Hello Compilers,
I have two main personality traits.
The first one is that I love making progress. I love seeing things go through different phases and watching something be made from nothing. I love visualizing that progress — whether it is checking off my to-do list or watching a progress bar slowly inch toward 100%.
The second one is that I love to read. I have had a bookshelf for as long as I can remember. What was first filled with “Junie B. Jones,” “Magic Tree House” and “Percy Jackson” is now stuffed with over 100 titles from different genres and writers. I genuinely could talk for hours about different book recommendations and suggestions. The community and emotional bond that books create between readers is so special to me, such as my mom’s book club — which I am a part of!
You may be able to see where I am going with this. My love for making progress and reading complement each other quite well. To me, reading a book is one of the most satisfying ways of visualizing progress. Watching the bookmark move page by page towards the end, moving it from my TBR bookshelf to my finished shelf, marking it read on my GoodReads— I love it all.
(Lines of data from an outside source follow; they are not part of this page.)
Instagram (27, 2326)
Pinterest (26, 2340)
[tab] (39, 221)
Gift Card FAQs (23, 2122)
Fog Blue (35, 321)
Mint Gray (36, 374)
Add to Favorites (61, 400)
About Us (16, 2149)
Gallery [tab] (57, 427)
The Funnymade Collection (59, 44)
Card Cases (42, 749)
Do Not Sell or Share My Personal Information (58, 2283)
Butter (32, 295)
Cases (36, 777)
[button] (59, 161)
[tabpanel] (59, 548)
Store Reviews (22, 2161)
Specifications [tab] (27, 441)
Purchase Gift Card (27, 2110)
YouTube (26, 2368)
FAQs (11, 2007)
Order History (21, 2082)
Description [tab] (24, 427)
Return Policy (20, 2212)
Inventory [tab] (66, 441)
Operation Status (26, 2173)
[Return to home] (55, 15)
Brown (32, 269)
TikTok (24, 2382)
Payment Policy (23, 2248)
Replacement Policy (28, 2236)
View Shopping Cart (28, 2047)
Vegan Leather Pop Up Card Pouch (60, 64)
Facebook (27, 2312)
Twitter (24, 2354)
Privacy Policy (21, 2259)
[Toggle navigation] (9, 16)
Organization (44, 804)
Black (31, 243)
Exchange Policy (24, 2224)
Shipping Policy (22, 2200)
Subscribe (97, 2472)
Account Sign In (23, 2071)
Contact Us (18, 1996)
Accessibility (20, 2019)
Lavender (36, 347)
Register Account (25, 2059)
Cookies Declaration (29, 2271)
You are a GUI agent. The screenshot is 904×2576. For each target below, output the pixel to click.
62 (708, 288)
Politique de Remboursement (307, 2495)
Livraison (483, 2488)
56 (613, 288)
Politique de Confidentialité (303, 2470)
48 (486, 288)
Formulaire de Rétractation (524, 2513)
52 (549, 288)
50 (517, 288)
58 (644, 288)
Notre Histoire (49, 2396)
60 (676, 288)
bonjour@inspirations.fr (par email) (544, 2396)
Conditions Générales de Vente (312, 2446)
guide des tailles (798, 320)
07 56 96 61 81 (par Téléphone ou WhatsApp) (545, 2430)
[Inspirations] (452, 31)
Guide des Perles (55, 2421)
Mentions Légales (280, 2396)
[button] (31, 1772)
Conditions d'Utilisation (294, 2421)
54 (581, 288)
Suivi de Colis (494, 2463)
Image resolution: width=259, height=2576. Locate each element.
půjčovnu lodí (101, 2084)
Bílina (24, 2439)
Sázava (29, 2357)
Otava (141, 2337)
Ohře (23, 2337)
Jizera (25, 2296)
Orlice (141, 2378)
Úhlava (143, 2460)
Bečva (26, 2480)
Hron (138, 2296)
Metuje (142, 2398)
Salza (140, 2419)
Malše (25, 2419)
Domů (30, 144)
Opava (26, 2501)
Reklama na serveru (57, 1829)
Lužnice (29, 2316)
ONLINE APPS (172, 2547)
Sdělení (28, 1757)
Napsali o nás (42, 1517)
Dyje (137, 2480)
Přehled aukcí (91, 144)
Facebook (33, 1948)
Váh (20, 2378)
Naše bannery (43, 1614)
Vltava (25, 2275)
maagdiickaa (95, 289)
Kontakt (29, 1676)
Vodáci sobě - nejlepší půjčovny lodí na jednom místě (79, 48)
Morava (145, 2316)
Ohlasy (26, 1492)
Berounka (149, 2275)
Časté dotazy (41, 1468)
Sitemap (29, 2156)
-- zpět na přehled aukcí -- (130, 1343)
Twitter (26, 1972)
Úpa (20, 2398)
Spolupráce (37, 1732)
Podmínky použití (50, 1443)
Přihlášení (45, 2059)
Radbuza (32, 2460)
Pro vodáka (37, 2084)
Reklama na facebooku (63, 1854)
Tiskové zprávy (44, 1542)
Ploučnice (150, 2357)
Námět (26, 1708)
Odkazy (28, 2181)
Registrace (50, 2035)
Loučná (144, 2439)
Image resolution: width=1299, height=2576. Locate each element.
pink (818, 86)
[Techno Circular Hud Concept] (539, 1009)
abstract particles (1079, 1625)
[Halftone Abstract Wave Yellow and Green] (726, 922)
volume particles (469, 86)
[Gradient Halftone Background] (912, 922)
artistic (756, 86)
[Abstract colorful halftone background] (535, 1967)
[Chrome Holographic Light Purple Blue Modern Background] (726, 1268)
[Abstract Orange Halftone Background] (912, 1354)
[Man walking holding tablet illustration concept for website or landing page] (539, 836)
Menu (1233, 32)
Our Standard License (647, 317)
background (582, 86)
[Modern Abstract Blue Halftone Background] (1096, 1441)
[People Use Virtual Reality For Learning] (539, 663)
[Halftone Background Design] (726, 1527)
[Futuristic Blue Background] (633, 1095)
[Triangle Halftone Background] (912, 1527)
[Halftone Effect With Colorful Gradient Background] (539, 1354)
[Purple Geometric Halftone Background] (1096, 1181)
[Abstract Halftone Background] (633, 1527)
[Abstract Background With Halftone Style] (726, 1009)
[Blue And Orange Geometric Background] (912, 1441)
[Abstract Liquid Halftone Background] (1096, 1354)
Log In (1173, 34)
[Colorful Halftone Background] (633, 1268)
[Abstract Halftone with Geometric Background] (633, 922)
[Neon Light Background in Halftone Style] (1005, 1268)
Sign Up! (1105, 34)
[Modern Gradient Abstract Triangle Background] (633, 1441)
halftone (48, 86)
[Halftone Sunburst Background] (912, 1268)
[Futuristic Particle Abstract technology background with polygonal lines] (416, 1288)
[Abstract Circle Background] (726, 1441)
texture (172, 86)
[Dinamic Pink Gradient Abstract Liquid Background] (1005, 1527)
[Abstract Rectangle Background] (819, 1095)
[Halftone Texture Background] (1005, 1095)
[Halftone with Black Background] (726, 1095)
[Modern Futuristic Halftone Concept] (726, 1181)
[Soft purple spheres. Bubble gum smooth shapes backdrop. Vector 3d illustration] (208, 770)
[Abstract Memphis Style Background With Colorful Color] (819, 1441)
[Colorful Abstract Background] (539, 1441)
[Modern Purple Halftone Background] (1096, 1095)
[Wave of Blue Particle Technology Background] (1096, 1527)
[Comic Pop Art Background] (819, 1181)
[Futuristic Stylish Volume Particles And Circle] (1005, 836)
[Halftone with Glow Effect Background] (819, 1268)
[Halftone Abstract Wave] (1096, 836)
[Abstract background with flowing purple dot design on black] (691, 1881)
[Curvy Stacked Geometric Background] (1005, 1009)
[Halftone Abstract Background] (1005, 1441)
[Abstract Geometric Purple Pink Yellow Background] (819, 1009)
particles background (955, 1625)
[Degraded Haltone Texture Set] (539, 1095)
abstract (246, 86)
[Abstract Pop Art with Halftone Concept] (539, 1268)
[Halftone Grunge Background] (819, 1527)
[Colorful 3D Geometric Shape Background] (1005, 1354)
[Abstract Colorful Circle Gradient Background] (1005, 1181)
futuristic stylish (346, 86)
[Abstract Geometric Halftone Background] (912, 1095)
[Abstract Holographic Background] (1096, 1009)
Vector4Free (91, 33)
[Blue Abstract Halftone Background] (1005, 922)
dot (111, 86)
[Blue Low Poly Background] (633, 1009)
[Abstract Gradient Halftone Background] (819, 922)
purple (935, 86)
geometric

So you could imagine my confusion when I learned that people enjoy rereading books. I simply could not wrap my head around it. Why would someone want to take the time to reread a book when they could be spending that energy on a new book to add to their collection? It seemed counterintuitive to my progress-loving brain and therefore was always a pass from me.
When I transferred to Pitt in the fall of 2021, it was an overwhelming and nerve-wracking time in my life. I really leaned into my books for support. Even just 30 minutes of a quick read outside would help make my hectic life a little more bearable. This is also around the time that Sally Rooney’s most recent book “Beautiful World, Where Are You” was released. Having read and adored both “Normal People” and “Conversations With Friends,” I pre-ordered the book as soon as I could.
When the book finally got delivered in September, I inhaled it. I read it in less than a week in between classes, at night and on the weekend. Any free time I had, I dedicated to that book. I was sitting on the lawn of the Cathedral when I finally turned that last page and I cried. Not necessarily because the ending was sad, but more so because I was crushed that it was done. I was so attached to the characters and the storyline. This was one of the first books that I annotated as I underlined quotes that resonated with me, because at this time in my life, I was asking the same question as Rooney — where is my beautiful world? Will I ever find it?
Flash forward to the summer of 2022. I finished my first year at Pitt and I was living on campus for the whole summer as I worked. I was happy, but I had a lot of alone time and I was starting to feel burnt out. I remember one day finishing a book and looking over at my bookshelf for what I would start next. I had so many options with uncracked spines and clean pages, but “Beautiful World, Where Are You” stared back at me. I was feeling the same emotions I was feeling when I read that book a year ago, so I gave rereading a try.
I read it with the same voracity as I did the first time. I was shocked at how many new things I found to underline. I was shocked at how many plotlines or instances I never noticed and how I found myself relating to a completely new character.
And then I was shocked to realize that I finally understood why people reread books.
You see, rereading books is still progress — you just have to look for it. Because no, you are not adding to the number of books you have read or slimming down that growing TBR list. You aren’t making progress by rereading — you are visualizing progress. With every extra quote you find and every new character you relate to, that is a sign of your own internal growth — which is pretty cool.
I have now reread “Beautiful World, Where Are You” and “Normal People” three times each. I have made it a tradition to reread “Beautiful World, Where Are You” going into a new school year or starting a new job. Each time I flip through the pages, I can see what was important to my younger self, the things that she felt worthy of underlining. Each of these books is like my own personal time machine. I remember what I was doing when I read this chapter! I remember why I underlined this!
Progress is always happening, even if a box isn’t being checked off. But sometimes the only way to see it is by pausing and looking back to see where you started. I have to remind myself — and be reminded — of this often. So, grab that favorite book off of your shelf. Though the story will never change, you always will.